Chase Lockwood frunció el ceño profundamente, sopesando los pros y los contras.

Pasó un tiempo indeterminado.

Podrían haber sido unos minutos, o podría haber sido una eternidad.

Finalmente, Chase Lockwood habló lentamente.

—Bien.

Pero todos los demás tienen que irse.

Nadie puede ver esto.

Como siempre, la mayor preocupación de Chase Lockwood era su propia reputación.

Mia Kane asintió, aceptando de buena gana.

Solo Vivian Lynch se quedó estupefacta, incapaz de procesar lo que estaba sucediendo.

Después de un largo momento, un gemido ronco y feo escapó de su garganta.

—Tú creaste este desastre, tú te harás responsable.

Ya he hecho más que suficiente para ayudarte.

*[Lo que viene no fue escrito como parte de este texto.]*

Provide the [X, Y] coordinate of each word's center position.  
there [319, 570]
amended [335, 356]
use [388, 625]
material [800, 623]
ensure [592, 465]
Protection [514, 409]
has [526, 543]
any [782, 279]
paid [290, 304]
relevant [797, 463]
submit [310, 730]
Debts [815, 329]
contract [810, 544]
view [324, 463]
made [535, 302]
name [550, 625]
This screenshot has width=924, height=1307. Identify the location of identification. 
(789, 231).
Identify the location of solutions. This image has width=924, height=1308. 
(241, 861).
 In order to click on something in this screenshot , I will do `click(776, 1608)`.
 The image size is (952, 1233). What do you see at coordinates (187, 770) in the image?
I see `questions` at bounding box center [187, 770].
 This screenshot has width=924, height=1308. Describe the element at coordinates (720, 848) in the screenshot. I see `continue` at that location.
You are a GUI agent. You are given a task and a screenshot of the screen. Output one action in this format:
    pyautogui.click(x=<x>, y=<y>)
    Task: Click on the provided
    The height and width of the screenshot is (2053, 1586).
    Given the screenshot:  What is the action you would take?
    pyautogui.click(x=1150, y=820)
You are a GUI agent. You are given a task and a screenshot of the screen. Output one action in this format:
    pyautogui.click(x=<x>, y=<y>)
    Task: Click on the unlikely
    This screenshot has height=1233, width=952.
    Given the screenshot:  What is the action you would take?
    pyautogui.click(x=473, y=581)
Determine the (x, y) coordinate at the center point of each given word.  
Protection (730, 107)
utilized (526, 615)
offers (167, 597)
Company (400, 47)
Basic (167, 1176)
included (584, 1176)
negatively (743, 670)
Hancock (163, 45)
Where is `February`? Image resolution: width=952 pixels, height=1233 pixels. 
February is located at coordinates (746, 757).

El tono de Chase Lockwood era firme, sin dejar lugar a discusión.

Vivian Lynch se mordió el labio, humillada, negando con la cabeza sin parar.

Escribió en su teléfono.

—¿Quieres que me arrodille ante Mia Kane?

¡Prefiero morir!

—Si no te arrodillas y te disculpas para terminar con esto, ¿quieres que el Grupo Lockwood pierda miles de millones?

¿Quieres que mi reputación sea arrastrada por el fango?

La expresión de Chase Lockwood era sombría.

«A él ya lo estaban culpando todos, así que ¿por qué se ponía ella tan exquisita?

¿No era todo este lío culpa suya por ser tan increíblemente estúpida?».

Esta vez, Chase Lockwood no podía protegerla en absoluto.

Porque no se enfrentaba a una familia pequeña e insignificante que los Lockwood pudieran aplastar a voluntad; se enfrentaba al Grupo Preston.

«¡¿Es que nunca piensa antes de actuar?!».

«Y para colmo, Mia es extrema.

Cumple lo que dice».

«¿Qué podía hacer él?».

«Desearía poder retroceder en el tiempo y cerrarle la boca a Vivian él mismo».

Escribió para que Chase Lockwood lo viera:
—Chase…

soy tu esposa.

¿Cómo puedes quedarte de brazos cruzados y ver cómo me humillan?

¿Especialmente *ella*?

A estas alturas, la paciencia de Chase Lockwood se había agotado.

—O te arrodillas y te disculpas, o nos divorciamos.

Tú eliges.

Al oír sus palabras, Mia no pudo evitar maravillarse de la frialdad de Chase Lockwood.

«El hombre que parecía tan devoto es, en realidad, el más desalmado de todos».

Chase Lockwood también la estaba mirando, y sus miradas se encontraron.

Chase Lockwood pensó…

«Ahora que me ha oído mencionar el divorcio, ¿empezará a hacerse ideas?».